EXERCISE DIRECTIONS: Using the entries that follow, collect the lines where the word "Open" appears.

------------------------------------

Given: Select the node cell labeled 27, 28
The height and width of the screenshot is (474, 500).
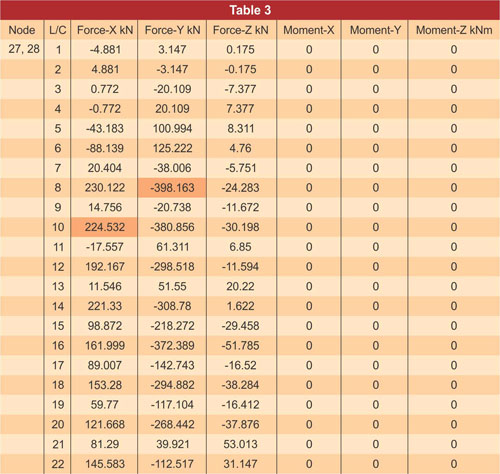Looking at the screenshot, I should click(24, 49).
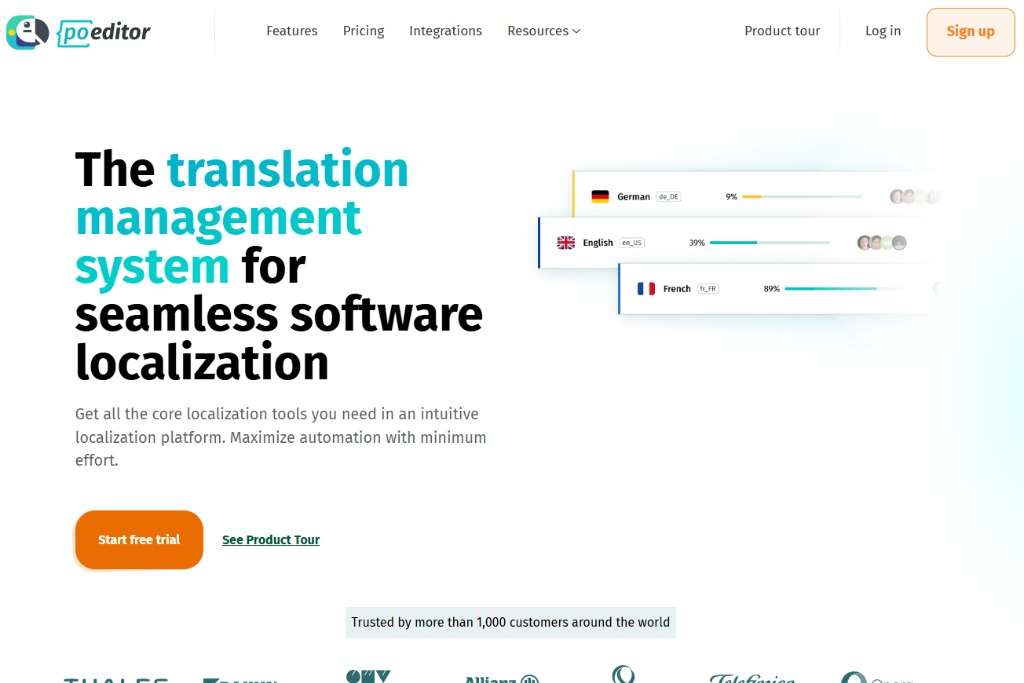1024x683 pixels.
Task: Click Product tour in the header
Action: click(782, 31)
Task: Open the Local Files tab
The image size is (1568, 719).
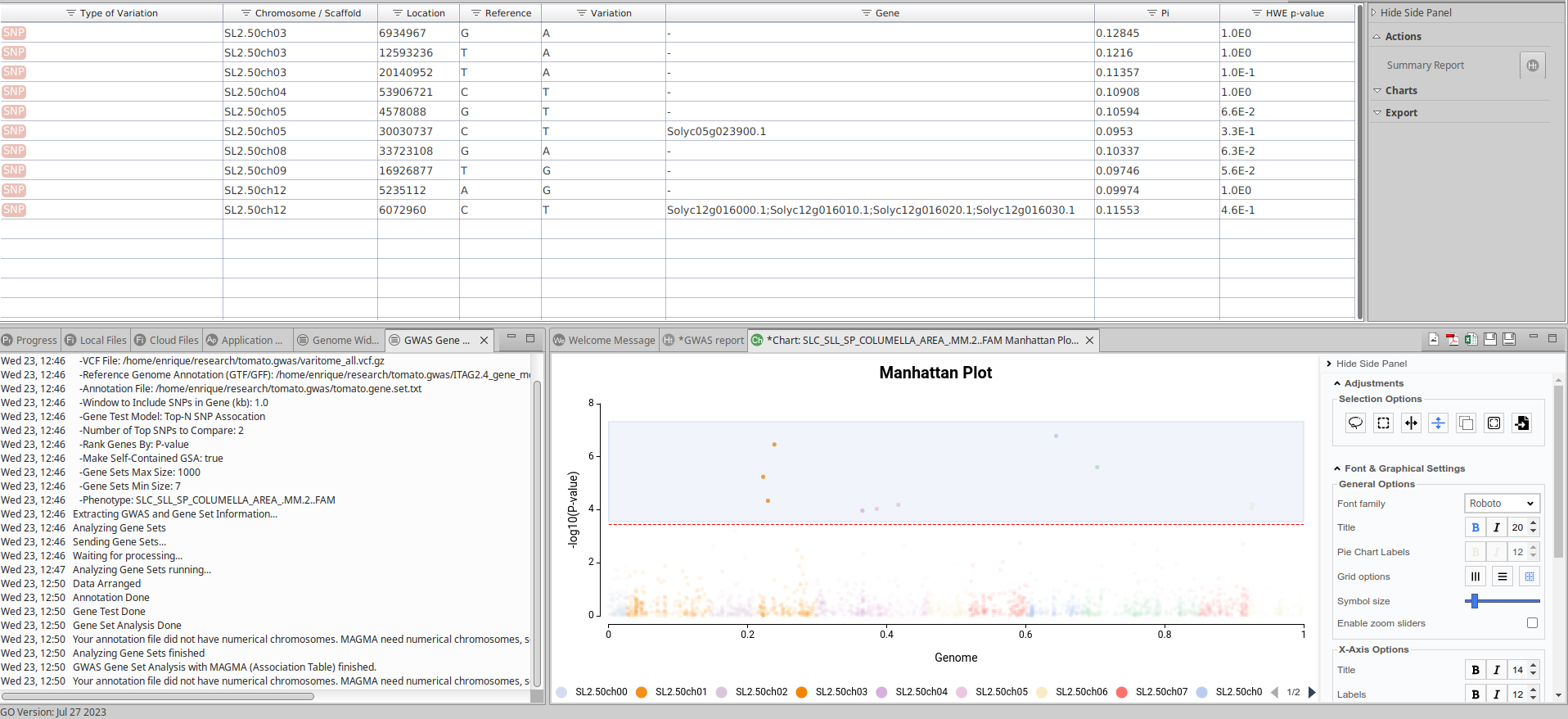Action: point(96,341)
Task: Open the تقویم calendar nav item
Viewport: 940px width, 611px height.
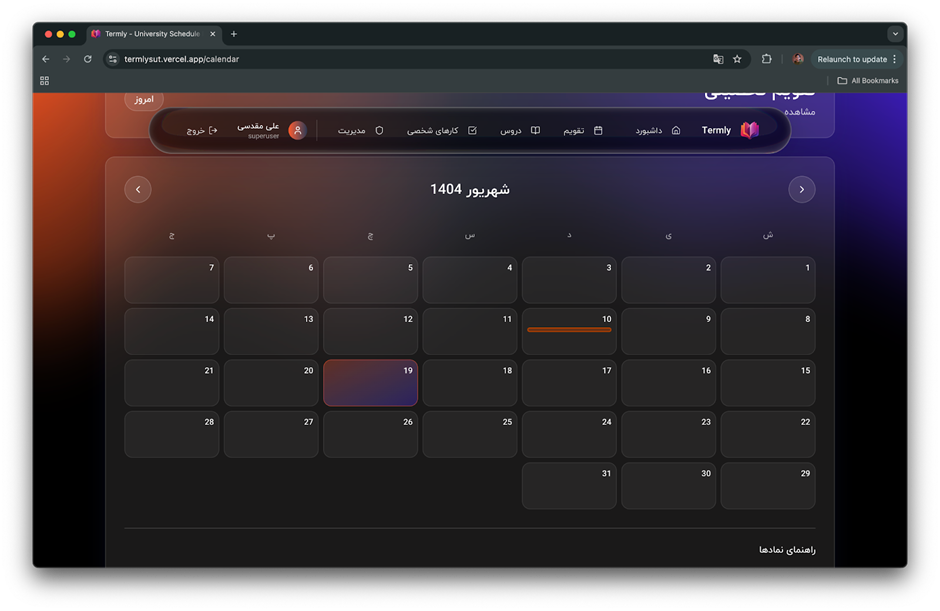Action: pyautogui.click(x=583, y=130)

------------------------------------

THE COMPLETED TASK:
Task: Open the Local Files tab
Task: Open the تقویم calendar nav item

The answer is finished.